Compounding Growth Reality Calculator

Compounding Growth Reality Calculator is built for traders who want realistic expectations, not fantasy equity curves. Instead of assuming a smooth “average return,” it models what actually happens when wins and losses arrive in random order while position size compounds.

Start with the four inputs. Risk % is the percentage of current equity you risk per trade. Because it’s applied to a changing account size, this is the lever that controls both growth and drawdown. Win rate is your probability of a win; R:R is how many “R” you make on winners (e.g., 2R means you gain twice what you risk). Together they determine expectancy:
E = p·RR − (1−p), measured in R per trade. A positive expectancy is necessary, but not sufficient—compounding punishes volatility.

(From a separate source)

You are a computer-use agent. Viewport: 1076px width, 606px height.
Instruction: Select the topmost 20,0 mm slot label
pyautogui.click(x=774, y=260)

Trades per week converts your edge into a monthly sample size. Two strategies with the same expectancy can produce very different monthly outcomes if one takes 5 trades and the other takes 40. Smaller sample sizes mean wider dispersion: more “surprise” months, both good and bad.

The outputs are designed for planning. Realistic monthly growth is taken from a simulated distribution of months, not a single expected value. This helps you set targets that survive randomness. Worst month projection (5th percentile) answers: “How bad can a month get even if my edge is real?” Use it to stress-test your budget, risk limits, and psychology.

The Monte Carlo chart runs 100 simulations across 200 trades to show path dependence. Many paths will diverge from the mean; that spread is the lived experience of trading. Expected drawdown summarizes typical peak-to-trough decline in those paths, helping you choose a risk % that you can actually tolerate.

Use this tool to pick a risk level that keeps worst-month pain survivable while letting your edge compound.